POLECENIA DO WYKONANIA:
A - Który aktor gra Romana według recenzji filmu „Prosta historia o morderstwie”?
B - Przetłumacz na angielski to zdanie z recenzji filmu „Prosta historia o morderstwie”: „Relacje rodzinne państwa Lach toną w grze pozorów, a problemy Romana (Andrzej Chyra) przekładają się na życie każdego z domowników.”
C - Dopisz dalszy ciąg recenzji filmu „Prosta historia o morderstwie”, zaczynając po jej ostatnim zdaniu.

____ DOKUMENT

7– daję 7 łapek!

Czuć w sercu Arkadiusza Jakubika fascynację światem Smarzowskiego. I choć portretuje brudną rodzinną rzeczywistość, wykształca swój unikalny sposób opowiadania. Nie będzie tutaj odważnych scen agresji, obrazoburczych aktów przemocy. Wszystko dzieje się w domyśle, zostawione wyobraźni widza gdzieś poza czujnym okiem kamery (tylko w wyjątkowych sytuacjach nie odwraca się wzroku). Mimo wszystko wiąż mocno tkwimy w krytyce polskiej mentalności i układzików, które rządzą światem.

prosta historia o morderstwie

Prosta historia o morderstwie  – śledztwo, które intryguje

Prosta historia o morderstwie dzieje się dwutorowo, a Jakubik perfekcyjnie potrafi wykorzystać moc retrospekcji. Zwyczajna Polska rodzina. Ojciec – szanowany policjant i syn, który właśnie powraca ze szkoły oficerskiej. Relacje rodzinne państwa Lach toną w grze pozorów, a problemy Romana (Andrzej Chyra) przekładają się na życie każdego z domowników. Alkohol idzie w ruch, ręka staje się ciężka, a Jacek (Filip Pławiak) przejmuje rolę głowy rodziny.  Może nieco drażnić jego krystaliczna postawa, ale nie staje się przez to superpolicjantem, a jedynie dzieciakiem, któremu zależy na rodzinie – mamie i braciach.

________
____ POKAZANE WIERSZE

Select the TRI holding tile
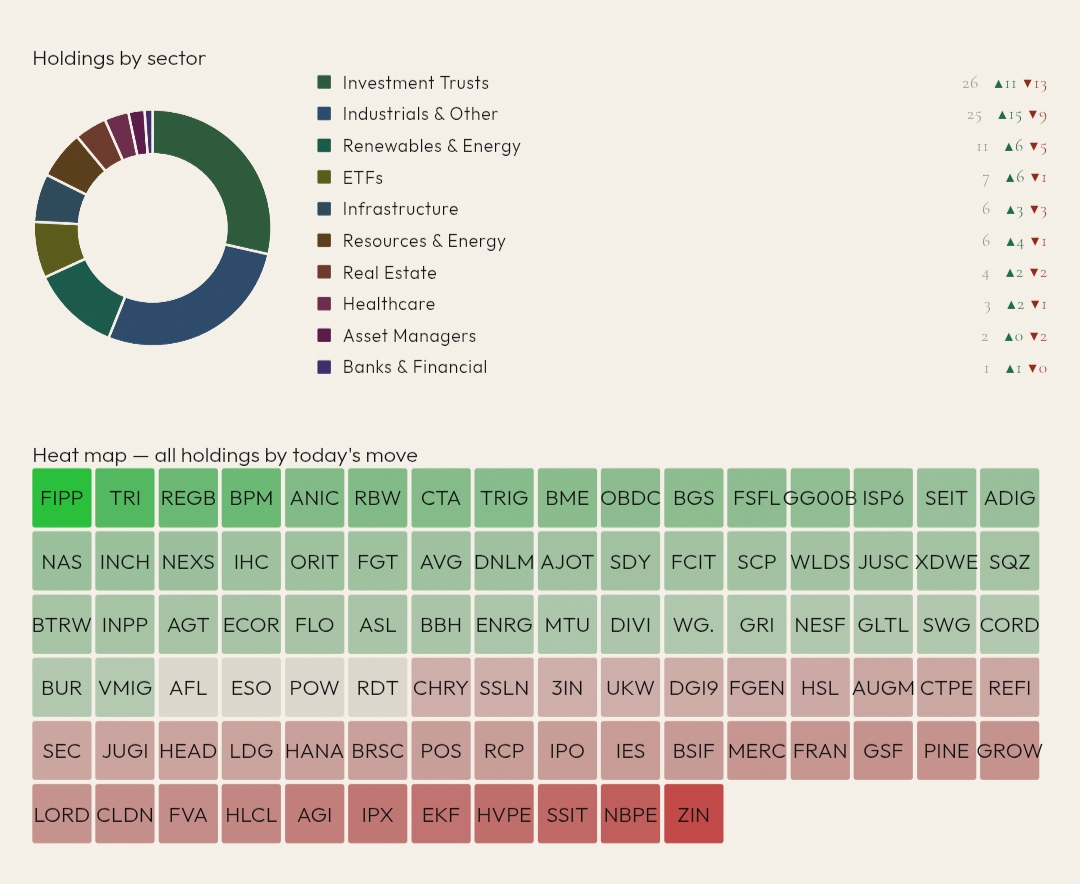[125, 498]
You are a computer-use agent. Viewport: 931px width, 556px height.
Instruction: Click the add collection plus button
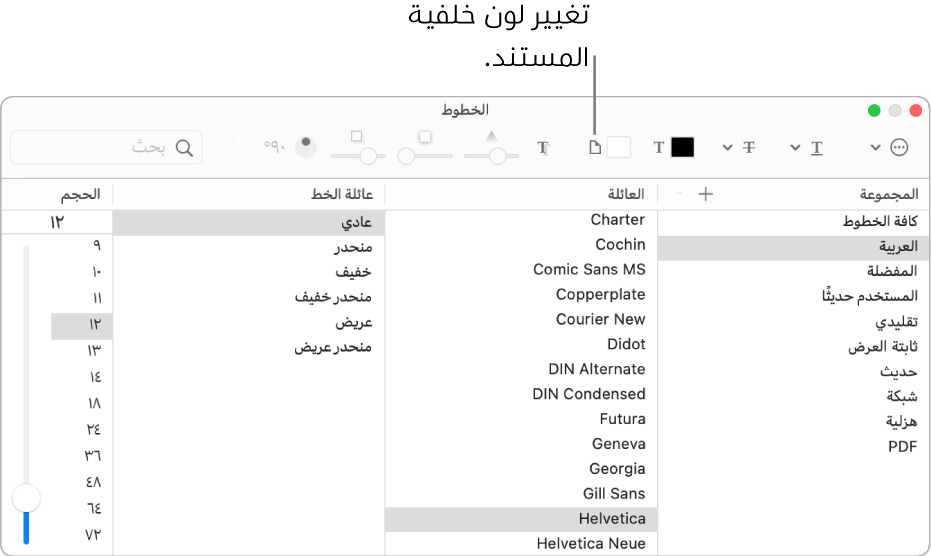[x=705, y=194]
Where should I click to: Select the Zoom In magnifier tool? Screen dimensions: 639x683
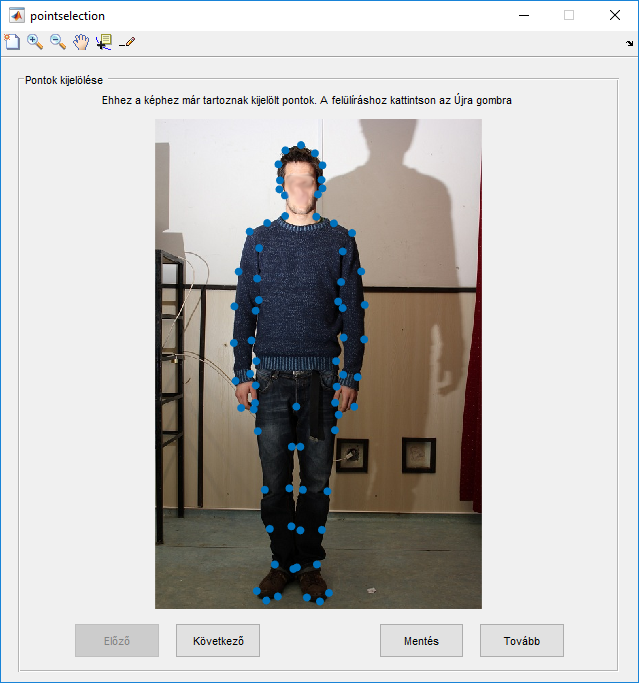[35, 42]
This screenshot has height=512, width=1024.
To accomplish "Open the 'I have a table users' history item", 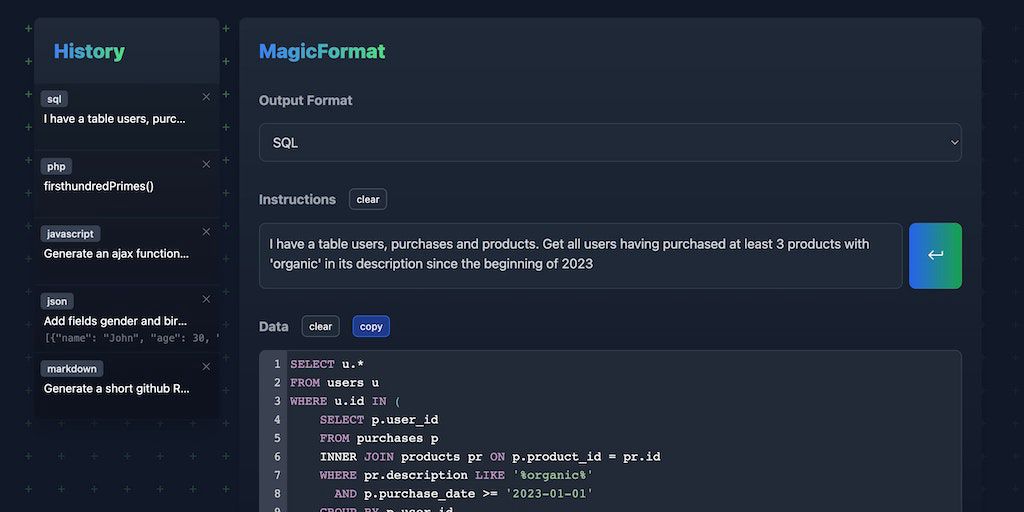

________

ODPOWIEDZI DO POLECEŃ:
A - Andrzej Chyra.

B - The Lach family's relationships are drowning in a game of appearances, and the problems of Roman (Andrzej Chyra) spill over into the life of every member of the household.

C -
Arkadiusz Jakubik ciekawie łączy dramat rodzinny z thrillerem. Nutka Smarzowskiego zostaje przyprawiona Fincherem. A żonglerka nastroi przekłada się na język wizualny: noc i dzień, światło i cień. Dużym atutem jest muzyka Bartosza Chajdeckiego, która płynnie przechodzi od radosny dźwięków do złowieszczego zgrzytu. Trudno oprzeć się klimatycznym ujęciom, zbliżeniom i aktorskiej precyzji.

Prosta historia o morderstwie budzi w Andrzeju Chyrze odrobinę Gerarda z Długu Krzysztofa Krauzego. Aktor jednym spojrzeniem potrafi przejść od zrozumienia do głęboko skrywanej agresji. Tym bardziej cieszy, że Filip Pławiak dobrze wypada na jego tle, nie popadając w zbytnią siłę i przerysowanie. Niesie na swych barkach całą opowieść i potwierdza umiejętność grania do środka, z powściągliwością, którą wcześniej pokazał w Czerwonym pająku Marcina Koszałki.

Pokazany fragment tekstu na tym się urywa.